■ WORK ITEM ■
Print out the entries from the line containing "Instruction: Click the" through the last line, exactly, and print nothing else. Pictures are not copied.

■ DATASET ■
+ + + +
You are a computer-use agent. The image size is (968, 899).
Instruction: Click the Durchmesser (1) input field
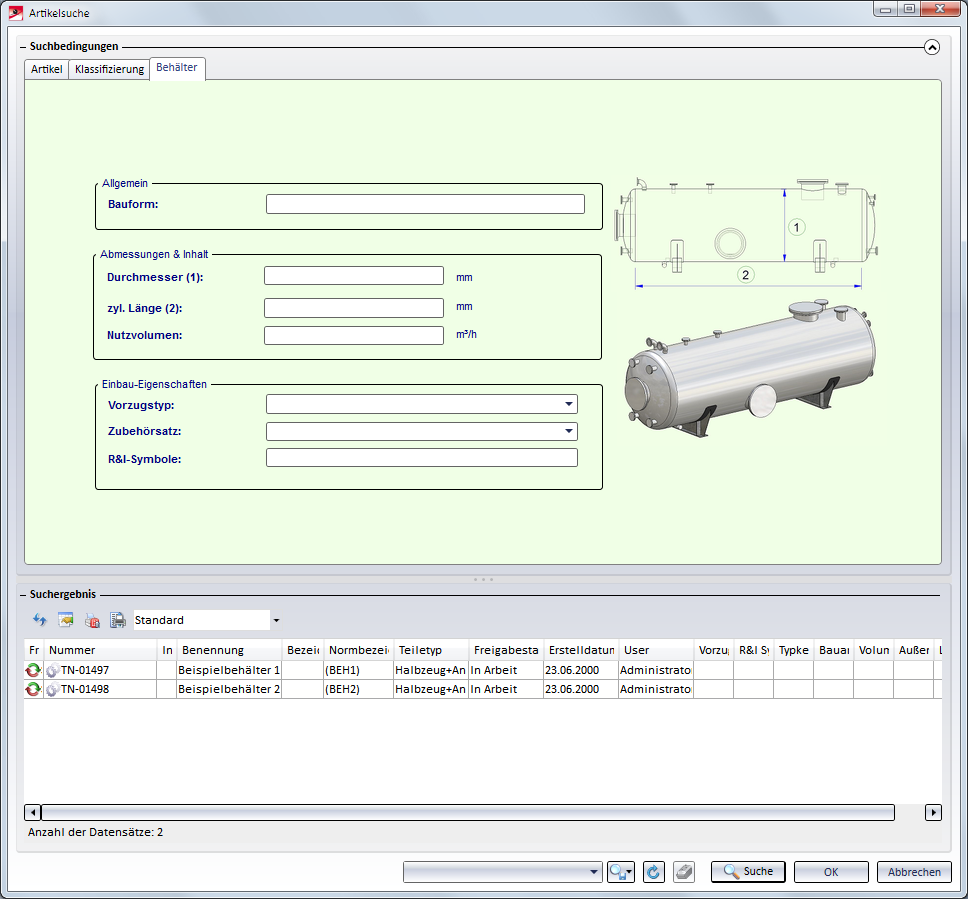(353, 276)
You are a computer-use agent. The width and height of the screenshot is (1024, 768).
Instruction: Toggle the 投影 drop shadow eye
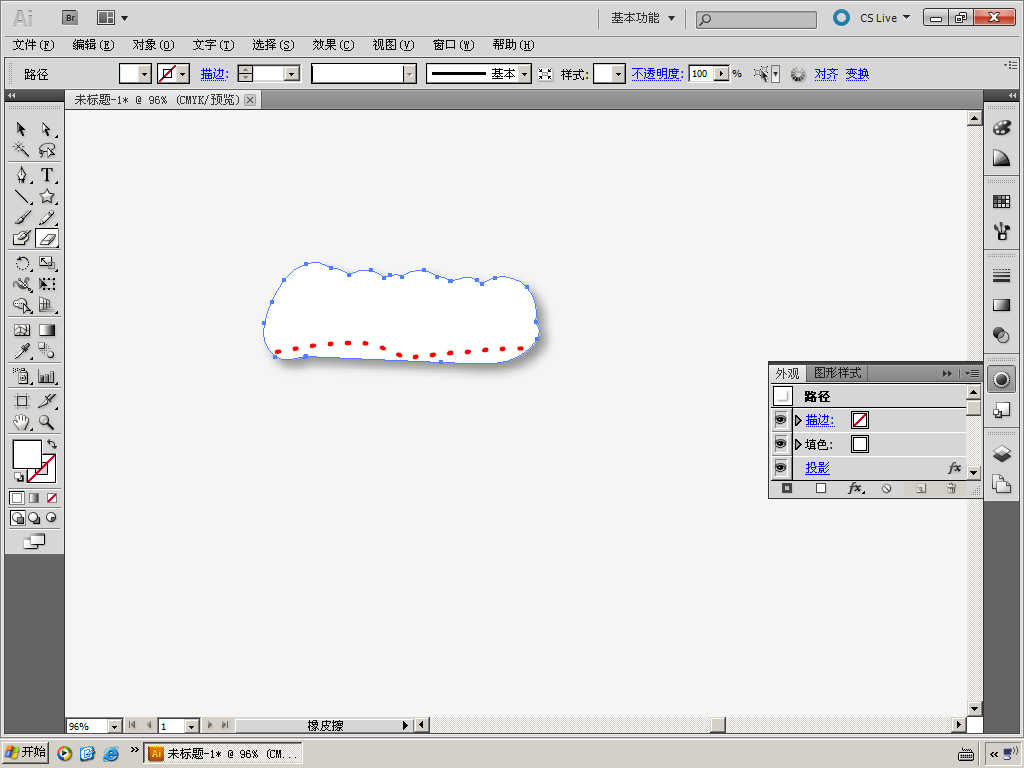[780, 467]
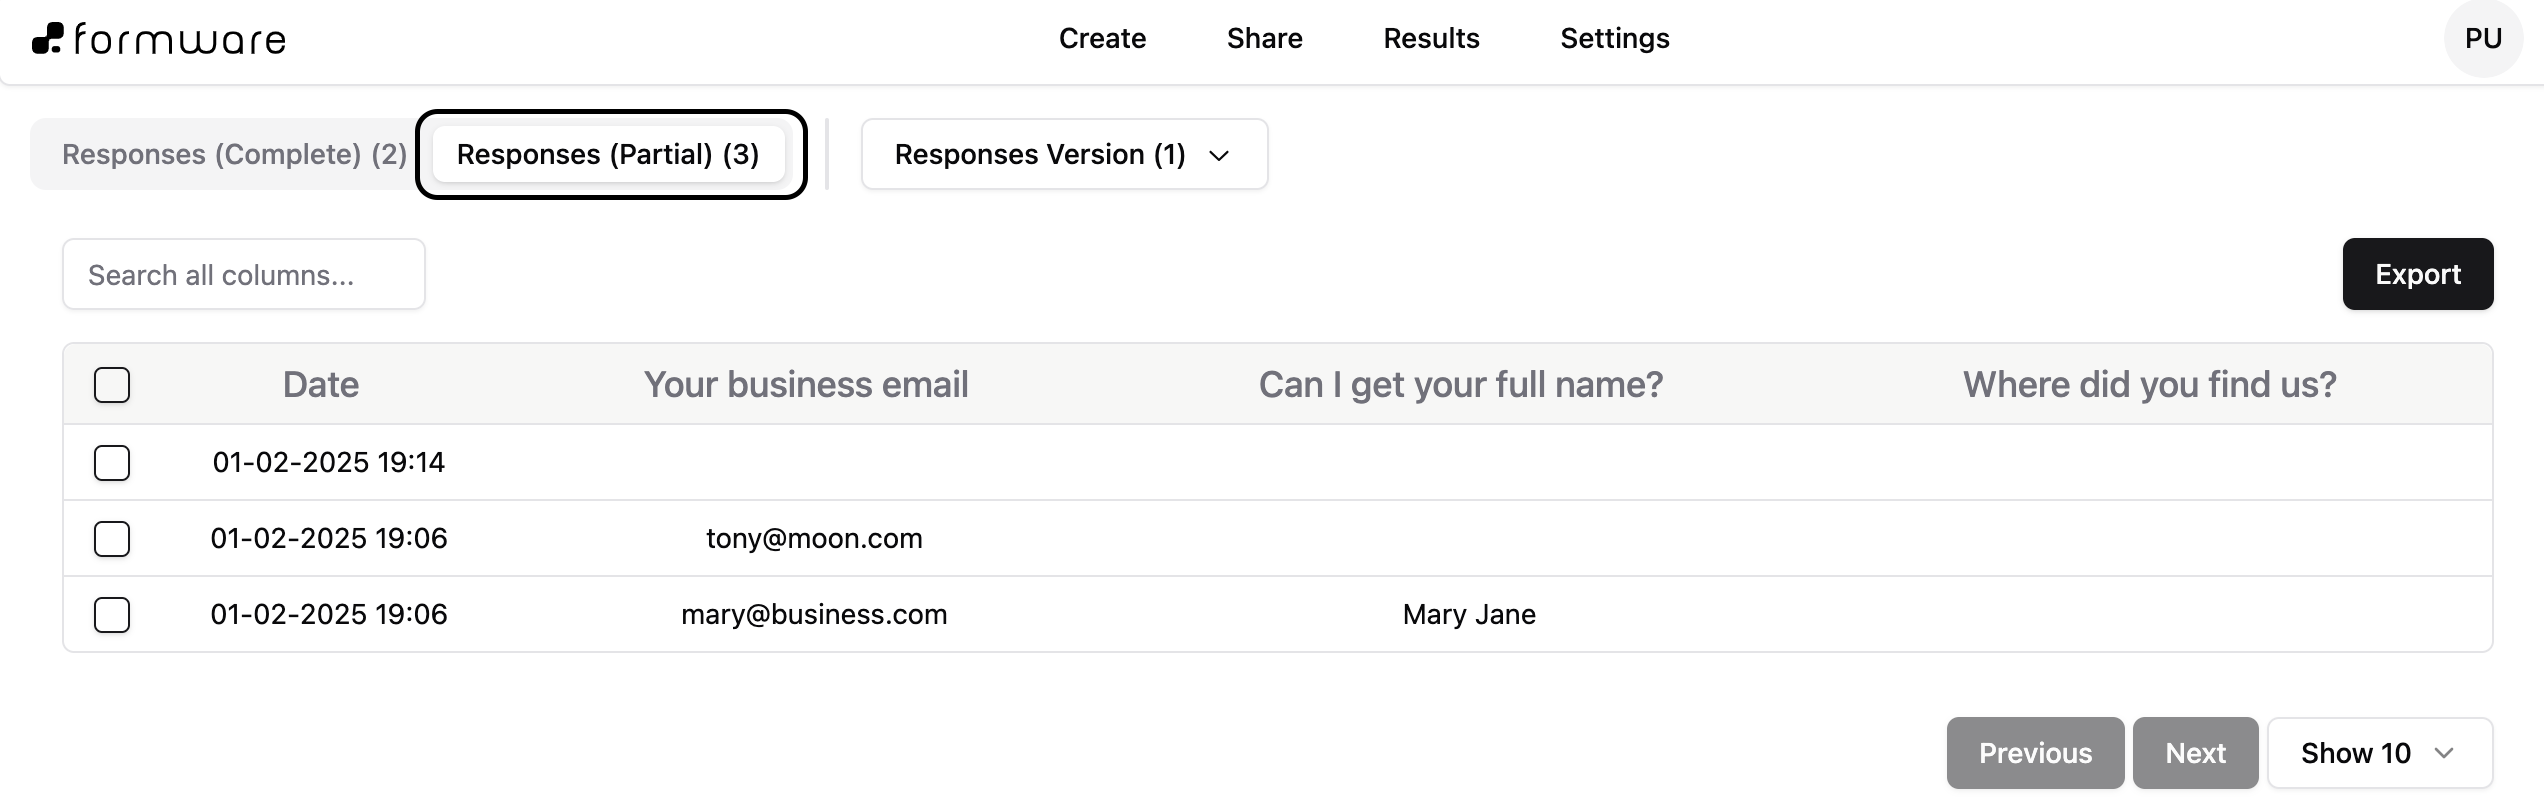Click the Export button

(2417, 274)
+ + + +
■ RESULT OF THE EXERCISE ■
Instruction: Click the Durchmesser (1) input field
(353, 276)
You are a computer-use agent. The width and height of the screenshot is (1024, 768).
Instruction: Toggle the 投影 drop shadow eye
[780, 467]
Click the Export button

(2417, 274)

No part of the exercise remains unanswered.